• The records:
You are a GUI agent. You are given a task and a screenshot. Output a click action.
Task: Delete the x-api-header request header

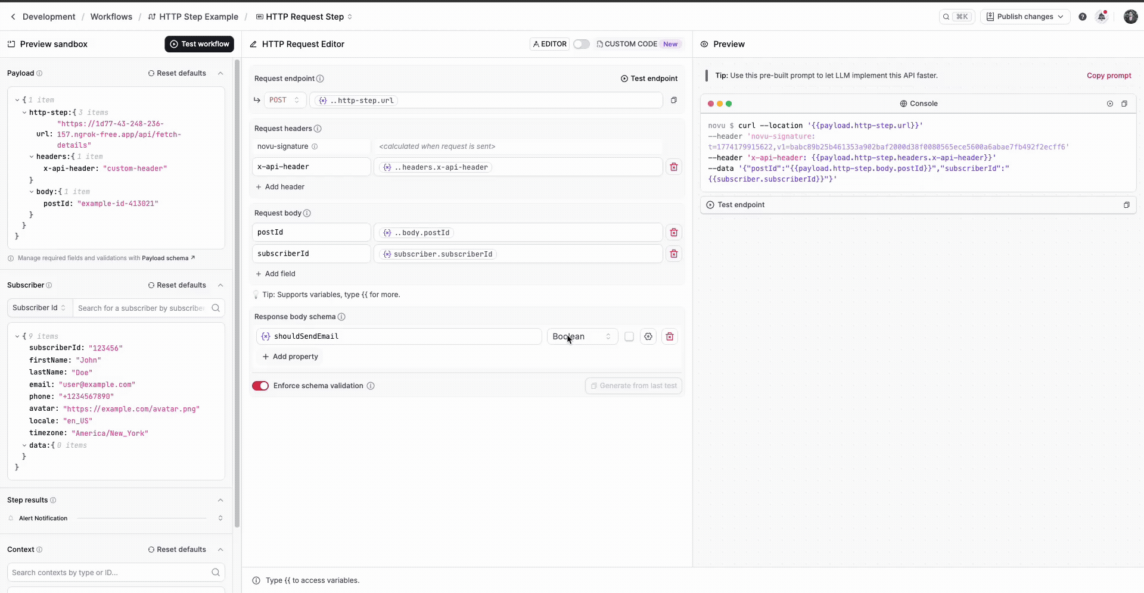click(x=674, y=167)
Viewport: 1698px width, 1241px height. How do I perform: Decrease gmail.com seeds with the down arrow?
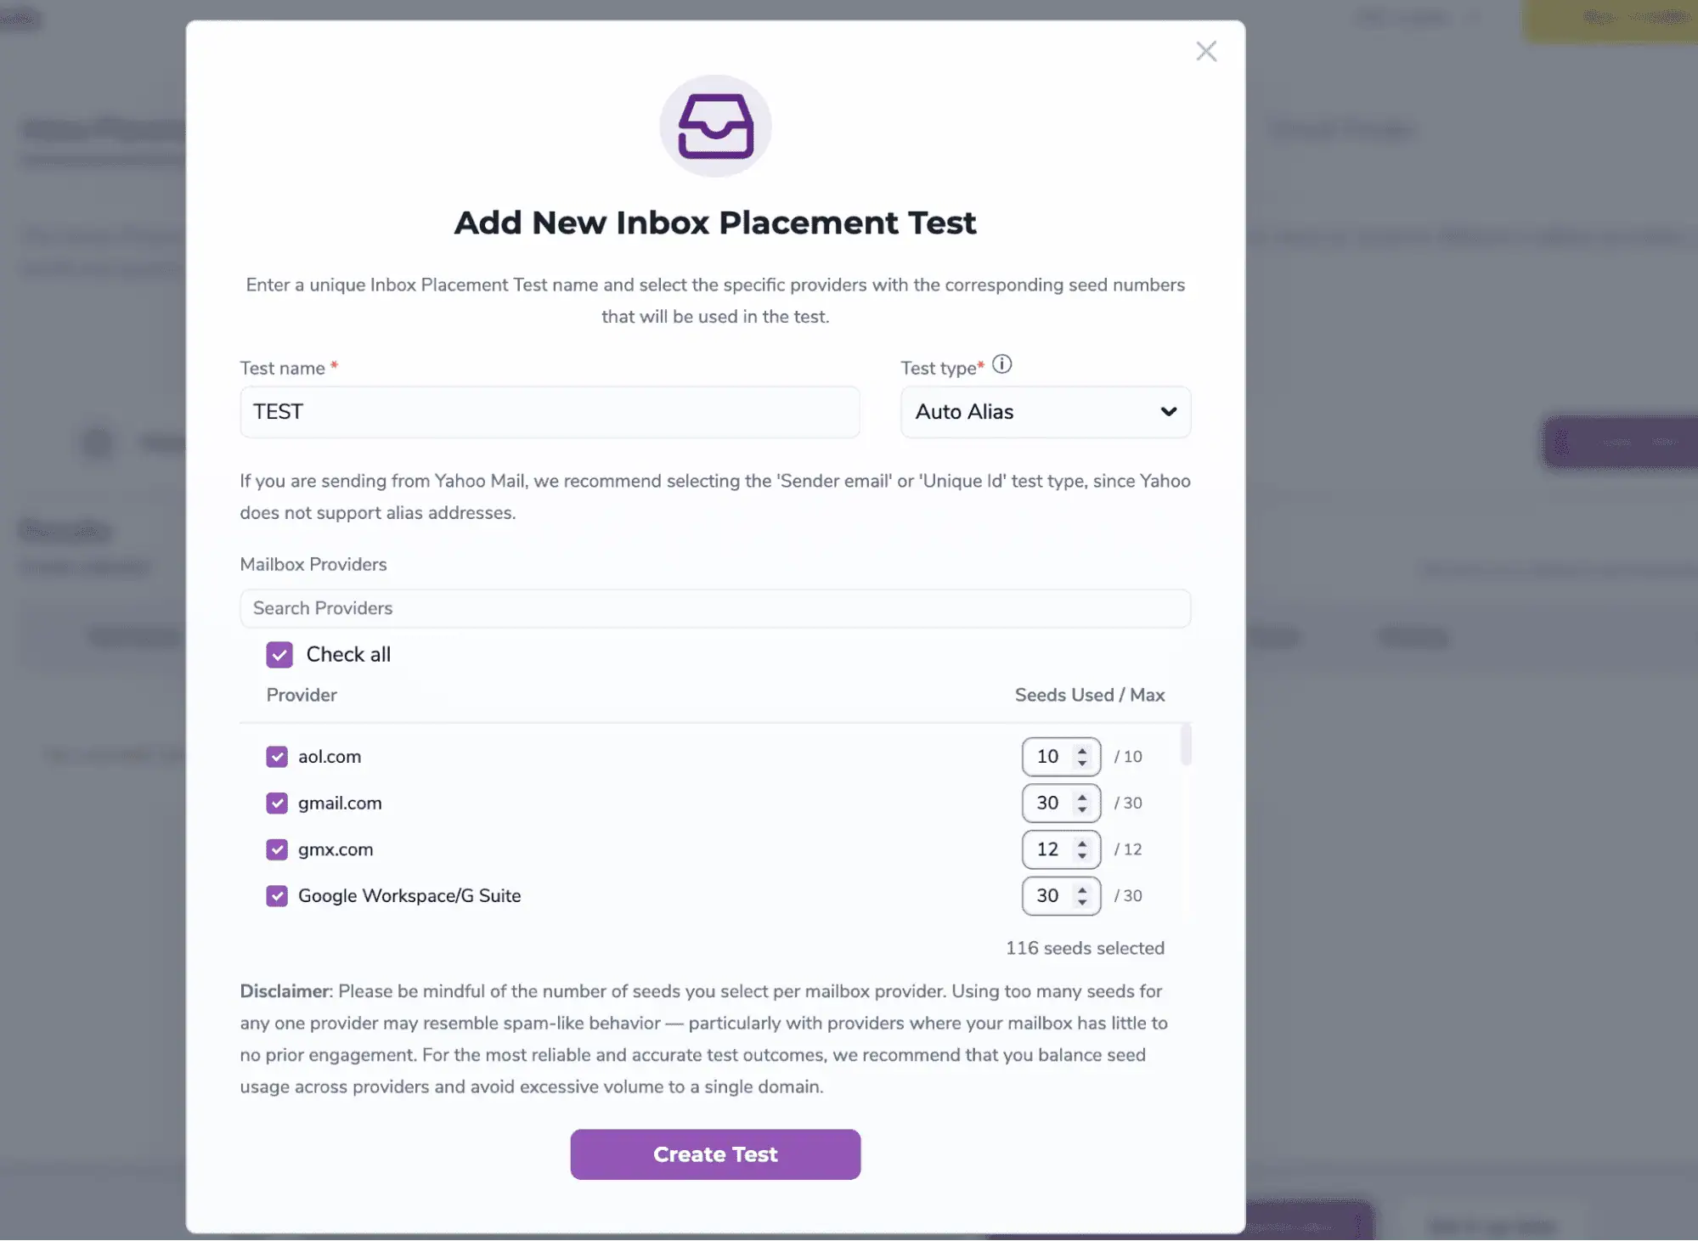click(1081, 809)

• Task directions:
Copy out the listing word for word and skip its pictures.

• Finished task:
You are a GUI agent. You are given a task and a screenshot. Output a click action.
Task: Delete the x-api-header request header

click(x=674, y=167)
Viewport: 1698px width, 1241px height. How do I perform: Decrease gmail.com seeds with the down arrow?
click(1081, 809)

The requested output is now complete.